According to WHO estimates, the number of countries with a plan for non-communicable diseases inclusive of cancer, or a specific plan for cancer grew from 48% in 2000, to 87% in 2015. Still, a relevant part of those plans remains on paper: “The results show progress in the development of cancer plans, as well as in the inclusion of stakeholders in plan development, but little evidence of their implementation” Romero and colleagues write. “Areas of continued unmet need include setting of realistic priorities, specification of programmes for cancer management, allocation of appropriate budgets, monitoring and evaluation of plan implementation, promotion of research, and strengthening of information systems. We found that countries with a non-communicable disease (NCD) plan but no national cancer control plan (NCCP) were less likely than countries with an NCCP and NCP plan or an NCCP only to have comprehensive, coherent, or consistent plans.

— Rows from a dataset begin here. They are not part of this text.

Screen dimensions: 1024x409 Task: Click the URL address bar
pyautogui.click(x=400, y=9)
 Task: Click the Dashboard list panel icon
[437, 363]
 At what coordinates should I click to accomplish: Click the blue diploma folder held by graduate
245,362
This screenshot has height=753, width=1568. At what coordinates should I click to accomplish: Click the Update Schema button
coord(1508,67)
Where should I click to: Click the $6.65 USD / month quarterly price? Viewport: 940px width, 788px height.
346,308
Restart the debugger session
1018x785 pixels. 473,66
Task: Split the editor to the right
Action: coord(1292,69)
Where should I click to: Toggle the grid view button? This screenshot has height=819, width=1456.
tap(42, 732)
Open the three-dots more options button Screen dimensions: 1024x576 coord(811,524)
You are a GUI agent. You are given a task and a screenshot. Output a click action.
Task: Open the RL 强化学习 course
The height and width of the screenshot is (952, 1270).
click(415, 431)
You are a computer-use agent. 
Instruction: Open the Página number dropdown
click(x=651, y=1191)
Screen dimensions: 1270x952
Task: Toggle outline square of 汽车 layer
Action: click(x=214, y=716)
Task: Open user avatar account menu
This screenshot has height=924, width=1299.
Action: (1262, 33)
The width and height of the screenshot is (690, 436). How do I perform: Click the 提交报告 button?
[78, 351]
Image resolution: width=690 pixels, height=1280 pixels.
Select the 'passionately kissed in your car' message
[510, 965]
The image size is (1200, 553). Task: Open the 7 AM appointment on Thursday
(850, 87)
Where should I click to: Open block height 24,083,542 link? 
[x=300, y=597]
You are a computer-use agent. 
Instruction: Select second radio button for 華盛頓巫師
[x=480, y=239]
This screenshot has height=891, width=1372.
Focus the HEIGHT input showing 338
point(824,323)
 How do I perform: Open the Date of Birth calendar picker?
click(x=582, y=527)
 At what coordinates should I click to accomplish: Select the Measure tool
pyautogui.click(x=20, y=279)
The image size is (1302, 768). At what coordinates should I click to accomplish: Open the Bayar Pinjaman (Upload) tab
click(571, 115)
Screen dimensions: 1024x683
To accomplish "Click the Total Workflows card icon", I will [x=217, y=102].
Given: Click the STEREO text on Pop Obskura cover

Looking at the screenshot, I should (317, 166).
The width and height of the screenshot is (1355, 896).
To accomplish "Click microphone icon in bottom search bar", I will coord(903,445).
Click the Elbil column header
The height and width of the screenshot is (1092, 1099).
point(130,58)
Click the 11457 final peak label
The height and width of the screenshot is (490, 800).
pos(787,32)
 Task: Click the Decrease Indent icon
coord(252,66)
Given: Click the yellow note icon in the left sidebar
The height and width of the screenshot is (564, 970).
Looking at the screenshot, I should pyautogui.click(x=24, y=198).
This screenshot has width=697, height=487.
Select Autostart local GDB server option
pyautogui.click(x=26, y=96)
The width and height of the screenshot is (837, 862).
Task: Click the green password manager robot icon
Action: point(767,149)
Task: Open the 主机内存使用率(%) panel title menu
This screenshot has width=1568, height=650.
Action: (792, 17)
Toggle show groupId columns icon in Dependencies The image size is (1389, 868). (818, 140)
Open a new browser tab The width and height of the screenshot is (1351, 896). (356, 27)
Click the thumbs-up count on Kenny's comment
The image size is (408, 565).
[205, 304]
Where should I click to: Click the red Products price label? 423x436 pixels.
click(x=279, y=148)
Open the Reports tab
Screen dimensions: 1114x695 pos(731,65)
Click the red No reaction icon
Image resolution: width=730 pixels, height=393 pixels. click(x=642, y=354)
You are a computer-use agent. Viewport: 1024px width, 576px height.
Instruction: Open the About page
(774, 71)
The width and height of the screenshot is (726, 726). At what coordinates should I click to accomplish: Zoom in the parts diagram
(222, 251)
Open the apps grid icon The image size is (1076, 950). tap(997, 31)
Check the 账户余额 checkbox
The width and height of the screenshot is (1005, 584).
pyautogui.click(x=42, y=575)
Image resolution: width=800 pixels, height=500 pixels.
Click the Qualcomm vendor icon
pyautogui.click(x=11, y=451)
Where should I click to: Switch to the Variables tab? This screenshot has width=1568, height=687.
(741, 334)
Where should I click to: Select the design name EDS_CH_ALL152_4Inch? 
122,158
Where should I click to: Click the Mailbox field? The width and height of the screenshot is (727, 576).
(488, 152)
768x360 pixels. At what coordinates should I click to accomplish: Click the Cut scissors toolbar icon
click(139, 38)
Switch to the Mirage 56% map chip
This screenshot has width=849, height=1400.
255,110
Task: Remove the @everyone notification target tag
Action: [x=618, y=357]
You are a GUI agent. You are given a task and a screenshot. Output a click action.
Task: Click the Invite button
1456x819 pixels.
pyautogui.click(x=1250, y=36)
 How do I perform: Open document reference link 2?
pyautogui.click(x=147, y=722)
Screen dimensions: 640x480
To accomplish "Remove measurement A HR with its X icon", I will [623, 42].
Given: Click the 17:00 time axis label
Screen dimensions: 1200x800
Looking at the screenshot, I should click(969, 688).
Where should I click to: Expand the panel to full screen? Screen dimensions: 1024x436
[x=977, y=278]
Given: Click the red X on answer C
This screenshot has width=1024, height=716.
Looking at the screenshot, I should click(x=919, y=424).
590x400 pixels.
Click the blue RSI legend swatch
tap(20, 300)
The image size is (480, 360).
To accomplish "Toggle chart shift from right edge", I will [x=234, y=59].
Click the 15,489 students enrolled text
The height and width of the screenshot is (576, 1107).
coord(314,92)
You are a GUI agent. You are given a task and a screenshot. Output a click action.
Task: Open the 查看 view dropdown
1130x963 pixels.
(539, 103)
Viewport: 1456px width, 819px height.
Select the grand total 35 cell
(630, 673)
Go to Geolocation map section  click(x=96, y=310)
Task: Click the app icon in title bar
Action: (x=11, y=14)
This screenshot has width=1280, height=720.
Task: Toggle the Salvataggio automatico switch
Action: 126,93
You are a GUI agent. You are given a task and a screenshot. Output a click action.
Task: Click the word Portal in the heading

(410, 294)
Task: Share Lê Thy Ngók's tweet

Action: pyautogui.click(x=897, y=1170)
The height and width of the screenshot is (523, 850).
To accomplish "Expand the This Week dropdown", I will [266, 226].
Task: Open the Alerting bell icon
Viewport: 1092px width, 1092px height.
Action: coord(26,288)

As countries move towards universal health coverage, greater emphasis is needed on developing NCCPs that are evidence based, financed, and implemented to ensure translation into action”.
The WHO-ESMO workforce survey
The review is part of the wider effort by WHO and ESMO that was illustrated last October at the ESMO annual meeting in Munich by André Ilbawi and Dario Trapani, who also co-authored the Lancet Oncology review: “It was a first taste of what will come” said Trapani, a medical oncologist from University of Milan and European Institute of Oncology and a consultant for WHO.
While it may be useful for research purposes to adopt a reference parameter for the number of cancer patients an oncologist can care for “one size does not fit all”, he explained. Not only the number of providers, but their level of specialization, organization and geographic distribution can have a strong impact on the quality of care. The infrastructure for training existing health professionals and to recruit and train new ones can also make a difference.
“A strategy without a plan is just a dream” Trapani said. “In setting goals, one must always tailor cancer control planning and workforce to the specific epidemiologic burden and health system capacity in each country”. In order to make the best use in practice of evidence-based, effective – and especially cost-effective – interventions, the pilot project the team is working on has devised six steps (see image below), that are currently the subject of a consultation with stakeholders from all over the world.
ESMO Congress, Munich 2018, presenter: Trapani D.
ESMO Congress, Munich 2018, presenter: Trapani D.
“The final tool will be the result of the work that we started in consultation with stakeholders at the regional and national level, with a process that will likely take several months and will also involve doctors from other specialty areas, as well as public health experts, epidemiologists, social scientists and civil society.” Trapani said.
The ultimate goal is to help decision makers to identify the priorities for their country and the most effective interventions that each context can sustain to assure short-term, mid-term and long-term lasting results in the fight against cancer.